I was upset yesterday. As much as I tired, I could not keep the tears from falling. As much as I tried, I could not bring myself back from the brink. The tears were a disproportionate response to someone else’s actions. I was with friends and embarrassed at the emotion I could not hold onto. The emotion that was unfairly spilling over into their afternoon.
In the objective light of the next morning, I understand the combination of factors that led to those tears. Four hours of sleep the previous night. Four or five glasses of bubbles. A whole day dedicated to mother’s day, and in particular mothering boys. Hearing the heart break of another mother who has two boys with her and one in heaven.

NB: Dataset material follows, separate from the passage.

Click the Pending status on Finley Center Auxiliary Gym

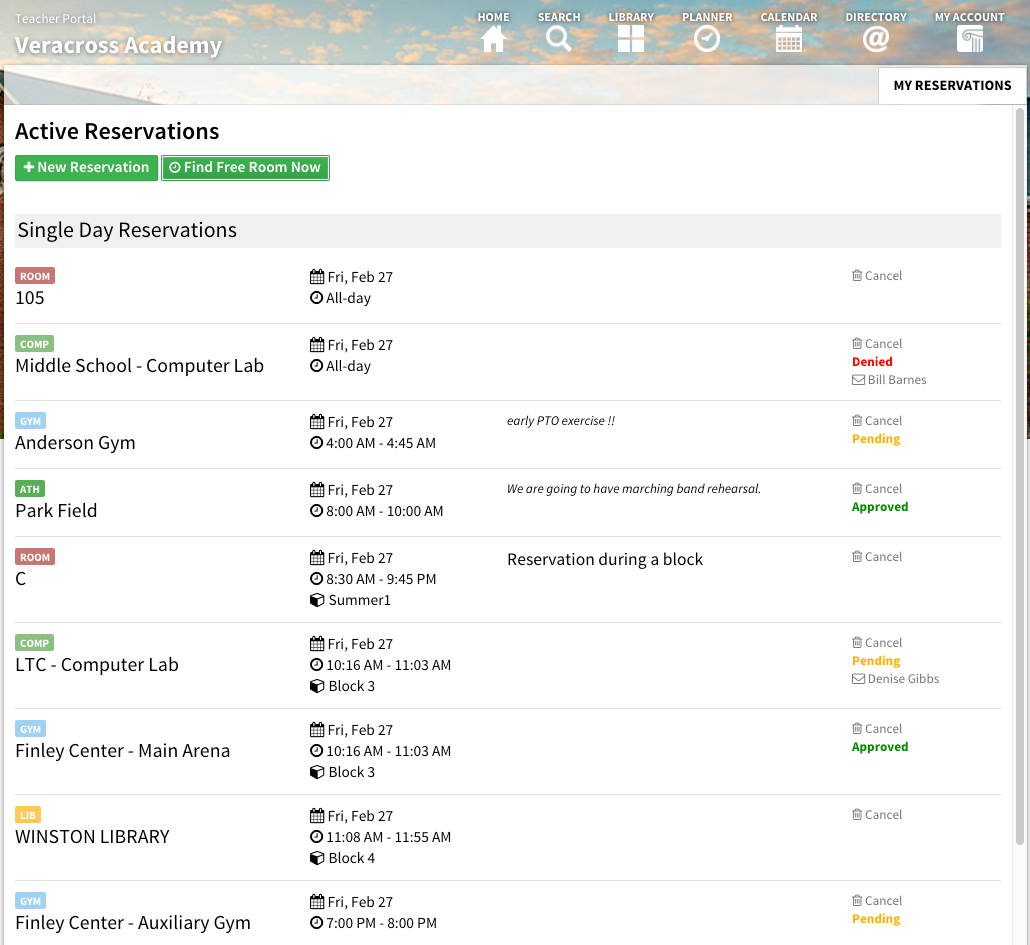pyautogui.click(x=875, y=918)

I was standing on an emotional ledge and it would have taken very little provocation to push me into tears.
The dark stain of grief no longer touches my every day. In the early days after Xavier died, there would be good minutes amongst the bad. Then good hours amongst the bad. Eventually, good days between the bad. And that continued to stretch, until the good days outnumbered the bad. Nowadays, the bad days are far and few between. But they still hit. And the ferocity with which they hit does has not reduced exponentially in the same way that their frequency has. It’s one of the strange things about grief – you imagine that it continues to reduce, but it doesn’t – it flares.

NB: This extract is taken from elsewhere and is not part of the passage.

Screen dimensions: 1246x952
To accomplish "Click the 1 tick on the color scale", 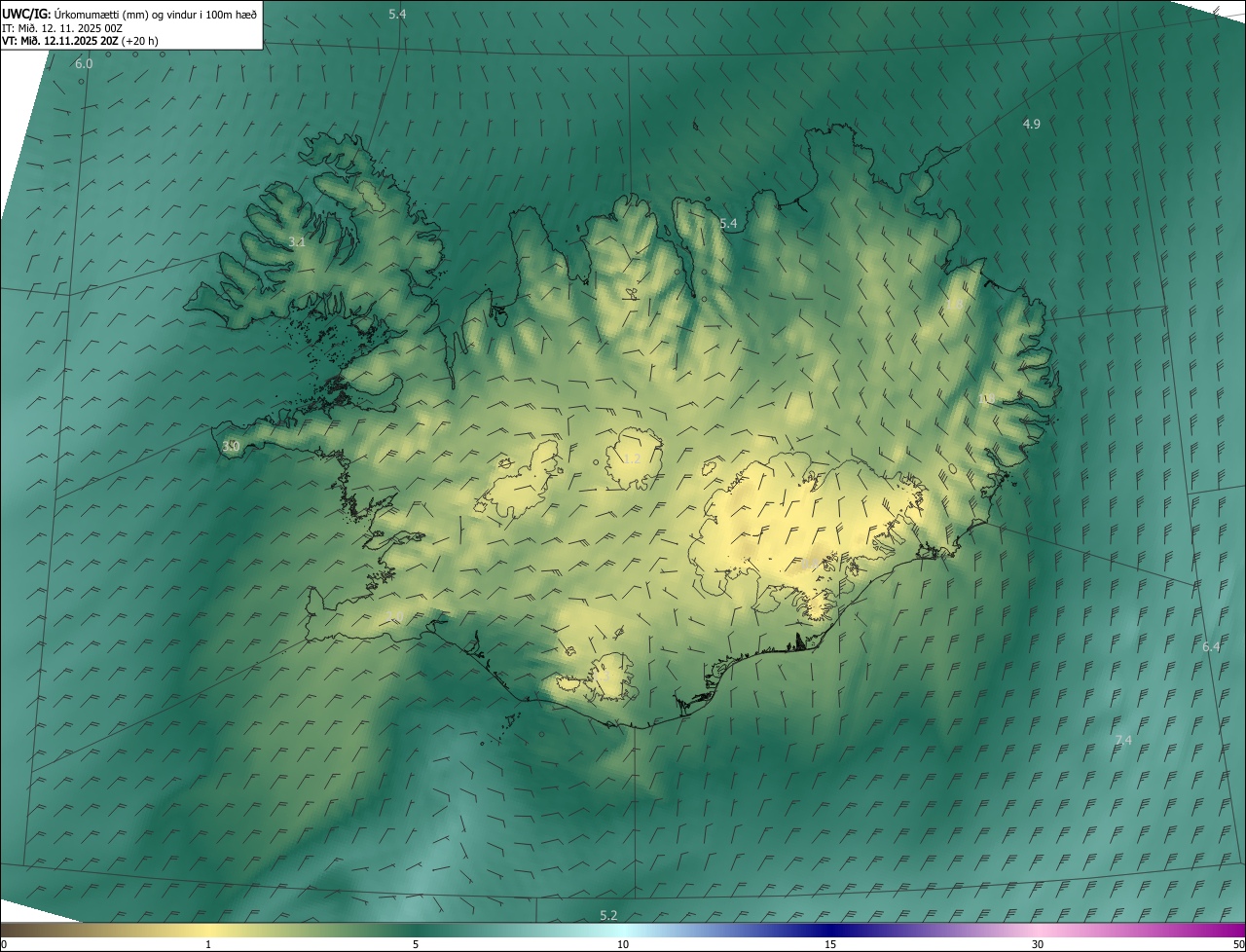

Those flares can be dis-orienting. I find myself confused, searching for why my emotions are suddenly askew after a period of gentleness. It always takes time for my head to catch my heart. And even as it dawns on me, it concerns me. I don’t want to use my grief as an excuse. I don’t believe that my grief over my son becomes a blanket excuse for bad behaviour. I don’t want to use it as a cop-out. And I don’t want my friends and family to immediately assume that whenever I am emotional that it is tied to Xavier.
Grief is a double edged sword. On the one hand, I feel that I can survive anything after living through the death of my son. That nothing can touch me after that. That every other potentially upsetting thing fades into insignificance. On the other hand, when grief has left me raw, then I am emotionally vulnerable, unable to access the resilience that his death gave me. It’s as though that heart scar has been pulled away, red and raw again, sensitive to the slightest touch. At other times, that scar tissue has hardened to a point that I don’t even feel pressure against it. But I don’t always know which emotional state I am in – sometimes the scar test is what reveals it to me. When mother’s day approaches, and with it birthdays and anniversaries soon after, I can presume a level of emotional tenderness.
And hope those around me understand.